The Quantifying Sampling Bias in SafeGraph Spend article says that the Spend data are fairly representative of state-level populations over time. Can I check this for lower levels of aggregation (e.g., counties)?
The same article also says, “it may be necessary to adjust Spend data based on the state sampling rate each month, in order to account for the variations in state sampling rate over time for some states.” Do you have any suggestions on how to do that?
Many locations in the 2019 Ohio Spend data report zero expenditures on some days. This can occur multiple days in a row, and not only on weekends. Do you know why that may be?
The Spend documentation says, “for some transactions, the date reported is instead the date processed by the financial institution, which is typically the next business day.” Do you know what fraction of transactions this applies to?
Hi @gschlauch , I can try to answer a few of these now and will provide more responses later today.
If the Spend POI is associated with a brick & mortar location, there will be a latitude/longitude coordinate in Places. I’m not sure if Spend encompasses any online retailers at the moment.
The “How does SafeGraph build Spend data” question on this page provides some high-level insight here.
We do not have access to any individual-level data to identify whether an individual user is added, dropped, or already existing each month, but intuitively I would strongly suspect the vast majority of the panel remains the same each month. There will certainly be consumers added and dropped each month based on how the Spend data is built, so the panel may change over time.

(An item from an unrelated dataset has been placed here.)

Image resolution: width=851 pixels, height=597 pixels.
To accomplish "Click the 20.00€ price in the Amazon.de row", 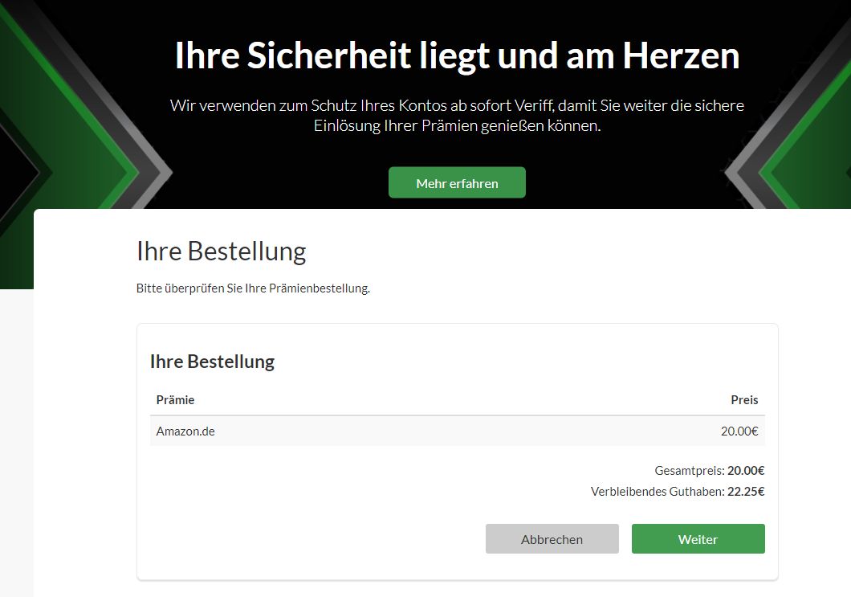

I’m not familiar with any similar bias analyses other than the ones you’ve already linked to. I believe all the data used to create the 2020-21 analyses are available to recreate corresponding analyses for other years.
The Spend product has a customer_home_city column which may come in handy for analysis at lower-level aggregations.
@gschlauch
6. Generally, the recommended approach is to use the Panel Overview Data and Census population data to normalize the raw spend totals for each state each month.
7. I would expect this is most common in low volume POIs and is largely due to sampling.
8. Unfortunately, I’m not aware of the fraction of transactions this applies to. The final bullet point in the section you linked to provides some suggestions for handling this issue.